Cuarenta
días tenemos por delante para meditar sobre el sentido en nuestras vidas, de
cualquier tipo de dolencia bien sea física o espiritual, siempre que lo hagamos
a la luz del Cristo doliente, que se presenta ante nuestros ojos como maestro
de dolores. Tenemos que aprender a sufrir, porque el sufrimiento es una
realidad que acompaña a la condición humana y tarde o temprano nos enfrentaremos a ella. ¿Qué sabe el que no
sabe sufrir? se preguntaba el gran místico español Juan de La Cruz, porque aun
siendo penoso en sí mismo el sufrimiento, lo es mucho más cuando no le
encontramos sentido alguno. Es por esto que hasta algunos pensadores alejados
del cristianismo tratan de encontrar razones para poderlo sobrellevar con
dignidad, llegando a decir, como lo hace Nietzsche, que en el dolor puede estar
la fuente de vida e incluso, se ha llegado más lejos, hasta relacionar el dolor
con el amor auténtico, como si aquel fuera la garantía de éste. Es por esto por
lo que la última palabra no la tiene el dolor sino el amor. que todo lo ensalza
y purifica, de modo que sufrir por amor no es ya solo una expresión que tiene
sentido. sino que bien pudiera poner de manifiesto la nobleza de la condición
humana.
Los
latigazos inesperados que recibimos en la vida nos harán enmudecer, pero no
desesperar cuando los soportamos a la luz del misterio de la cruz, eso que
muchos sabios y prudentes de este mundo no son capaces de comprender, porque
para ellos siempre será una locura.
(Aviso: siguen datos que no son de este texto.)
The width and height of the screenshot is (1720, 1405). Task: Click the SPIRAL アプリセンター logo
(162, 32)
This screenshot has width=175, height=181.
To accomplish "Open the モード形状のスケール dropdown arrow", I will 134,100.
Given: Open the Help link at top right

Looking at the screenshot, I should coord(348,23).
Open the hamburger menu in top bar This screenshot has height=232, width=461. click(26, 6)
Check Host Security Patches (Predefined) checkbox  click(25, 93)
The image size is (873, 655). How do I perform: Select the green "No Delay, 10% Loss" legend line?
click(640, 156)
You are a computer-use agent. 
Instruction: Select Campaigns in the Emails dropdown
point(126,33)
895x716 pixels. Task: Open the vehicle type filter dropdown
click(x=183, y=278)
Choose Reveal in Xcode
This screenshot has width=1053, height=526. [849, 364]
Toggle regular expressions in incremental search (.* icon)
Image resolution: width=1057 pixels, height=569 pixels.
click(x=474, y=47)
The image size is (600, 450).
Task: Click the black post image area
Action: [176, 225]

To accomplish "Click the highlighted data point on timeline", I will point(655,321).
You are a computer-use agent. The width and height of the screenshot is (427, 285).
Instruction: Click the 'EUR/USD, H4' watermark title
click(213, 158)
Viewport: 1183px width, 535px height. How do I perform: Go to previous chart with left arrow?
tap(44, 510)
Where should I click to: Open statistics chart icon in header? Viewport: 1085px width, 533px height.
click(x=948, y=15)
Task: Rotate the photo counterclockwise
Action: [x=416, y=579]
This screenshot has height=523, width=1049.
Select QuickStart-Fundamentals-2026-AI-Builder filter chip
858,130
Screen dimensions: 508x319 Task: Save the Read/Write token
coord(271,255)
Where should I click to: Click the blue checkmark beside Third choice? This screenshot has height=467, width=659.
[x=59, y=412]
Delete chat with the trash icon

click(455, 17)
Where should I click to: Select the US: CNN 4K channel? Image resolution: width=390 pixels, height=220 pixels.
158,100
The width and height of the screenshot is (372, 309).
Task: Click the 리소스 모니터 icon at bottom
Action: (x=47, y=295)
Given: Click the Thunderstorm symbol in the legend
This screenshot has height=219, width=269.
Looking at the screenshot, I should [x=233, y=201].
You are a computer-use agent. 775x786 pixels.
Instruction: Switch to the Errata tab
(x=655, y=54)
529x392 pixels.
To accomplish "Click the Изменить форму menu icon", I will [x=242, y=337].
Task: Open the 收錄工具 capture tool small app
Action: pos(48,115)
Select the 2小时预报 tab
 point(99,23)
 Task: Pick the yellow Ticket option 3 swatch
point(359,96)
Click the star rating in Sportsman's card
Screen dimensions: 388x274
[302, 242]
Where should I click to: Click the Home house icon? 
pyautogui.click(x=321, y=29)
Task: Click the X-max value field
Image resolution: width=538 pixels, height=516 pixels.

En esta locura de la cruz es en la que sólo
quería gloriarse Pablo de Tarso. En ella deberíamos
encontrar también todos los cristianos el santo gozo de poder padecer con
Cristo y cooperar con Él en su obra redentora. A quienes la cruz se les hizo dulce
no fue por ser cruz, sino por poderla sobrellevar con amor y por amor, Este es el secreto para poder
padecer con alegría, pues como bien dijera S. Agustín: «Donde hay amor no hay
dolor».
Si
queremos encontrar una respuesta cristiana al dolor hemos de ser conscientes de
su valor salvífico. De ello ya nos habló
S. Pablo y en los tiempos actuales lo ha hecho J. Pablo II en su Carta
Apostólica “Salvici doloris” ¿Para qué sufrimos? Sufrimos para demostrar
nuestro amor a Cristo, para unirnos a Él hasta llegar a ser corredentores con
Él. Si el discípulo no puede ser más que su maestro, ningún cristiano podrá
seguir sus pasos por sendas distintas a las suyas. Sobran las almas que alegremente
quieren acompañarle el Domingo de Ramos, embriagadas de olor a incienso y laurel.
Son muchos los que quieren adelantar el triunfo de Resurrección, sin pasar
antes por la Vía Dolorosa del Viernes Santo. Nos hemos ido olvidando que para
poder ser felices ya en la tierra hay que aprender a convivir con el dolor. En nuestro afán de quedarnos con lo que nos
conviene hemos separado cuidadosamente “la mística de la felicidad” de la “mística
del sufrimiento” y ya nadie hace mención de aquella. Sabia sentencia es aquella
que alumbró el itinerario de numerosas generaciones del pasado y que reza así:
“Ad lucem per crucem” (Hacia la meta de la luz por el camino de la cruz). Que
nadie se engañe, pensando que seguir a Cristo es cosa fácil, pues tener vocación
de cristiano lleva implícito la renuncia y el portar la cruz de cada día. A
todos nos gustaría recorrer el camino de la santidad por un camino sembrado de
rosas, practicar la pobreza sin que me faltara de nada, ejercitarme en la
virtud de forma complaciente, pero me temo que esto no es posible. A la
santidad de vida no se llegaremos sin hacernos violencia, ni a la entrega
amorosa sin experimentar el sabor amargo de la decepción, igual que no es posible aprender a ser humildes sin haber pasado por la humillación. La meta
gloriosa que nos espera es sin duda la resurrección con Cristo, pero antes
tendremos que recorrer con Él la vía dolorosa y traspasar las barreras de la
muerte que son las que nos abren las puertas de la gloria.